[Task item]: Write each record again exactly as it stands.

Collected data:
********
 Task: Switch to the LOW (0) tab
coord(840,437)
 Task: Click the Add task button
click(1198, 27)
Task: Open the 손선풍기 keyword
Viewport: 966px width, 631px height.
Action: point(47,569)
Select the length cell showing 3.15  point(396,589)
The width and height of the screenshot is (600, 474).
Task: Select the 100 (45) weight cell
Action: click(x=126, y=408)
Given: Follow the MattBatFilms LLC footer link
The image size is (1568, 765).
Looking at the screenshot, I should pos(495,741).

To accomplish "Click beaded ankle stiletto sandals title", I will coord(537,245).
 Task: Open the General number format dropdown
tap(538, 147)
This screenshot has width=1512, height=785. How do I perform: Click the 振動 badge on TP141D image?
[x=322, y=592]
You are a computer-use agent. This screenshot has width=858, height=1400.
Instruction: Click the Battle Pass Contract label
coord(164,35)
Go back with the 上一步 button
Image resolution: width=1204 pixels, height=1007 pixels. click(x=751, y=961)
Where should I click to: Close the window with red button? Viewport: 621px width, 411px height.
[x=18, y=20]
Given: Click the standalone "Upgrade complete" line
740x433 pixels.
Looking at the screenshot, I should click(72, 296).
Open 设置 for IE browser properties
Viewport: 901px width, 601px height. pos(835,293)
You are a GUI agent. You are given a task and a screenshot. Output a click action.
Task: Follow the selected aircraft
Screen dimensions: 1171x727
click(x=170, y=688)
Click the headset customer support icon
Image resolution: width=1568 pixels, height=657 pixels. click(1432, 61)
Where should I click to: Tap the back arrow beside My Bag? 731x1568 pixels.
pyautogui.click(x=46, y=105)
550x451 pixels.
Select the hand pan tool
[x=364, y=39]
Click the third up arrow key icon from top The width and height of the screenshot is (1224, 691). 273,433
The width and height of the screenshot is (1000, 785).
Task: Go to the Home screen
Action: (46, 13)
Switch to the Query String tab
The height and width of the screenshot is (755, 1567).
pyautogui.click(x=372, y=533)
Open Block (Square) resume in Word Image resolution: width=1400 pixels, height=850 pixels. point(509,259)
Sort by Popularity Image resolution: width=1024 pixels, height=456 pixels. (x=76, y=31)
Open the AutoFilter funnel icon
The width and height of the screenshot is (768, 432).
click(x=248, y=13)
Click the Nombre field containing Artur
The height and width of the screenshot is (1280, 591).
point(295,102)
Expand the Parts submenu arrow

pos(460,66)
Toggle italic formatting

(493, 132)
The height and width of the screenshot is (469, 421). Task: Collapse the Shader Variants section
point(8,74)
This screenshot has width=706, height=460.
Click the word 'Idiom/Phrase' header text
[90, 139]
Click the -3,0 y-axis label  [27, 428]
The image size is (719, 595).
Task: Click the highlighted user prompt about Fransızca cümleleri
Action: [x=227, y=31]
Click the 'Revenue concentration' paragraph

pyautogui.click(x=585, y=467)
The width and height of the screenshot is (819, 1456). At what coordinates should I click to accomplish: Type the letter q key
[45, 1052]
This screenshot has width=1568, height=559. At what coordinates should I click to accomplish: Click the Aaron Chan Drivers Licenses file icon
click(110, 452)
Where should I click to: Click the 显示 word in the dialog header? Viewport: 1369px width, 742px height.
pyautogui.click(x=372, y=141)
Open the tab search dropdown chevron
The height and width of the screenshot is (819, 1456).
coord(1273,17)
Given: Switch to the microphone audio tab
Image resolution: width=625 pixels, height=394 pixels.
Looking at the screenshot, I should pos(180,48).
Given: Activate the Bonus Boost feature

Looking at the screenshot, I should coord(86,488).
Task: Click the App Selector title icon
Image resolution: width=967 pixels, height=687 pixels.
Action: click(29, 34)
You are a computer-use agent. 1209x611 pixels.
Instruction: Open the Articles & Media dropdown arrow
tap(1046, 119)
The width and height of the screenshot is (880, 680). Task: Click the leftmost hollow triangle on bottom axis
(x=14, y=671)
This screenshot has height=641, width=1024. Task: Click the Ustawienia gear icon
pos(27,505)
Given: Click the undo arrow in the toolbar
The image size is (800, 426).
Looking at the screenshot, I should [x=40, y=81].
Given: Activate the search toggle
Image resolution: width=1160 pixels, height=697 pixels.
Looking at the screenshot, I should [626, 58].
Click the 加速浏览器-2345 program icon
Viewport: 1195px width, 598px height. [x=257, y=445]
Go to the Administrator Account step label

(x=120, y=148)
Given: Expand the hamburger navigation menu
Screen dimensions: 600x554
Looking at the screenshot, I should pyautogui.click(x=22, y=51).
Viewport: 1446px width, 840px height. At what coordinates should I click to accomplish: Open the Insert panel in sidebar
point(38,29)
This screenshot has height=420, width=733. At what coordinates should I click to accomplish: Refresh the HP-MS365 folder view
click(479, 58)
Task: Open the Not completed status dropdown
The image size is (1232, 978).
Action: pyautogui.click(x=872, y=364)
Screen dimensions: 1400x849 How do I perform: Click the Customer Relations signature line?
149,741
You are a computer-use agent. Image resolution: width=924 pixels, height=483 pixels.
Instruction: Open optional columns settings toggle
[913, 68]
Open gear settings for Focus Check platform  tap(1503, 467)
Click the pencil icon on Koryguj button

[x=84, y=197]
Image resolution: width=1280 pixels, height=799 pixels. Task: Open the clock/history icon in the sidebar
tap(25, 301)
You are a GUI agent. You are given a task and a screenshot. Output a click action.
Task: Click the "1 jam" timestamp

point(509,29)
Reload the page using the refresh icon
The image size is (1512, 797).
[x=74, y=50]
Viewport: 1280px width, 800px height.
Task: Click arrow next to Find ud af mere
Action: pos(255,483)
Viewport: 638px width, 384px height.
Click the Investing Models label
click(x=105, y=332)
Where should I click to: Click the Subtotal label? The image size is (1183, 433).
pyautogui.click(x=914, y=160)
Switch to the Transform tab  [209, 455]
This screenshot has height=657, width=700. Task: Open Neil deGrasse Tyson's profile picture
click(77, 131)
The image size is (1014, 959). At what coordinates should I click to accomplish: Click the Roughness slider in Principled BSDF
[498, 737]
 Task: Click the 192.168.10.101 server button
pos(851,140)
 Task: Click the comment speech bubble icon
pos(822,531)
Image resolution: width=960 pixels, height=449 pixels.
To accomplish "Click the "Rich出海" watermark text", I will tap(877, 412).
********
[Exercise output]:
 Task: Switch to the LOW (0) tab
coord(840,437)
 Task: Click the Add task button
click(1198, 27)
Task: Open the 손선풍기 keyword
Viewport: 966px width, 631px height.
Action: point(47,569)
Select the length cell showing 3.15  point(396,589)
The width and height of the screenshot is (600, 474).
Task: Select the 100 (45) weight cell
Action: click(x=126, y=408)
Given: Follow the MattBatFilms LLC footer link
The image size is (1568, 765).
Looking at the screenshot, I should pos(495,741).

To accomplish "Click beaded ankle stiletto sandals title", I will coord(537,245).
 Task: Open the General number format dropdown
tap(538, 147)
This screenshot has width=1512, height=785. How do I perform: Click the 振動 badge on TP141D image?
[x=322, y=592]
You are a computer-use agent. This screenshot has width=858, height=1400.
Instruction: Click the Battle Pass Contract label
coord(164,35)
Go back with the 上一步 button
Image resolution: width=1204 pixels, height=1007 pixels. click(x=751, y=961)
Where should I click to: Close the window with red button? Viewport: 621px width, 411px height.
[x=18, y=20]
Given: Click the standalone "Upgrade complete" line
740x433 pixels.
Looking at the screenshot, I should click(72, 296).
Open 设置 for IE browser properties
Viewport: 901px width, 601px height. pos(835,293)
You are a GUI agent. You are given a task and a screenshot. Output a click action.
Task: Follow the selected aircraft
Screen dimensions: 1171x727
click(x=170, y=688)
Click the headset customer support icon
Image resolution: width=1568 pixels, height=657 pixels. click(1432, 61)
Where should I click to: Tap the back arrow beside My Bag? 731x1568 pixels.
pyautogui.click(x=46, y=105)
550x451 pixels.
Select the hand pan tool
[x=364, y=39]
Click the third up arrow key icon from top The width and height of the screenshot is (1224, 691). 273,433
The width and height of the screenshot is (1000, 785).
Task: Go to the Home screen
Action: (46, 13)
Switch to the Query String tab
The height and width of the screenshot is (755, 1567).
pyautogui.click(x=372, y=533)
Open Block (Square) resume in Word Image resolution: width=1400 pixels, height=850 pixels. point(509,259)
Sort by Popularity Image resolution: width=1024 pixels, height=456 pixels. (x=76, y=31)
Open the AutoFilter funnel icon
The width and height of the screenshot is (768, 432).
click(x=248, y=13)
Click the Nombre field containing Artur
The height and width of the screenshot is (1280, 591).
point(295,102)
Expand the Parts submenu arrow

pos(460,66)
Toggle italic formatting

(493, 132)
The height and width of the screenshot is (469, 421). Task: Collapse the Shader Variants section
point(8,74)
This screenshot has width=706, height=460.
Click the word 'Idiom/Phrase' header text
[90, 139]
Click the -3,0 y-axis label  [27, 428]
The image size is (719, 595).
Task: Click the highlighted user prompt about Fransızca cümleleri
Action: [x=227, y=31]
Click the 'Revenue concentration' paragraph

pyautogui.click(x=585, y=467)
The width and height of the screenshot is (819, 1456). At what coordinates should I click to accomplish: Type the letter q key
[45, 1052]
This screenshot has width=1568, height=559. At what coordinates should I click to accomplish: Click the Aaron Chan Drivers Licenses file icon
click(110, 452)
Where should I click to: Click the 显示 word in the dialog header? Viewport: 1369px width, 742px height.
pyautogui.click(x=372, y=141)
Open the tab search dropdown chevron
The height and width of the screenshot is (819, 1456).
coord(1273,17)
Given: Switch to the microphone audio tab
Image resolution: width=625 pixels, height=394 pixels.
Looking at the screenshot, I should pos(180,48).
Given: Activate the Bonus Boost feature

Looking at the screenshot, I should coord(86,488).
Task: Click the App Selector title icon
Image resolution: width=967 pixels, height=687 pixels.
Action: click(29, 34)
You are a computer-use agent. 1209x611 pixels.
Instruction: Open the Articles & Media dropdown arrow
tap(1046, 119)
The width and height of the screenshot is (880, 680). Task: Click the leftmost hollow triangle on bottom axis
(x=14, y=671)
This screenshot has height=641, width=1024. Task: Click the Ustawienia gear icon
pos(27,505)
Given: Click the undo arrow in the toolbar
The image size is (800, 426).
Looking at the screenshot, I should [x=40, y=81].
Given: Activate the search toggle
Image resolution: width=1160 pixels, height=697 pixels.
Looking at the screenshot, I should [626, 58].
Click the 加速浏览器-2345 program icon
Viewport: 1195px width, 598px height. [x=257, y=445]
Go to the Administrator Account step label

(x=120, y=148)
Given: Expand the hamburger navigation menu
Screen dimensions: 600x554
Looking at the screenshot, I should pyautogui.click(x=22, y=51).
Viewport: 1446px width, 840px height. At what coordinates should I click to accomplish: Open the Insert panel in sidebar
point(38,29)
This screenshot has height=420, width=733. At what coordinates should I click to accomplish: Refresh the HP-MS365 folder view
click(479, 58)
Task: Open the Not completed status dropdown
The image size is (1232, 978).
Action: pyautogui.click(x=872, y=364)
Screen dimensions: 1400x849 How do I perform: Click the Customer Relations signature line?
149,741
You are a computer-use agent. Image resolution: width=924 pixels, height=483 pixels.
Instruction: Open optional columns settings toggle
[913, 68]
Open gear settings for Focus Check platform  tap(1503, 467)
Click the pencil icon on Koryguj button

[x=84, y=197]
Image resolution: width=1280 pixels, height=799 pixels. Task: Open the clock/history icon in the sidebar
tap(25, 301)
You are a GUI agent. You are given a task and a screenshot. Output a click action.
Task: Click the "1 jam" timestamp

point(509,29)
Reload the page using the refresh icon
The image size is (1512, 797).
[x=74, y=50]
Viewport: 1280px width, 800px height.
Task: Click arrow next to Find ud af mere
Action: pos(255,483)
Viewport: 638px width, 384px height.
Click the Investing Models label
click(x=105, y=332)
Where should I click to: Click the Subtotal label? The image size is (1183, 433).
pyautogui.click(x=914, y=160)
Switch to the Transform tab  [209, 455]
This screenshot has height=657, width=700. Task: Open Neil deGrasse Tyson's profile picture
click(77, 131)
The image size is (1014, 959). At what coordinates should I click to accomplish: Click the Roughness slider in Principled BSDF
[498, 737]
 Task: Click the 192.168.10.101 server button
pos(851,140)
 Task: Click the comment speech bubble icon
pos(822,531)
Image resolution: width=960 pixels, height=449 pixels.
To accomplish "Click the "Rich出海" watermark text", I will tap(877, 412).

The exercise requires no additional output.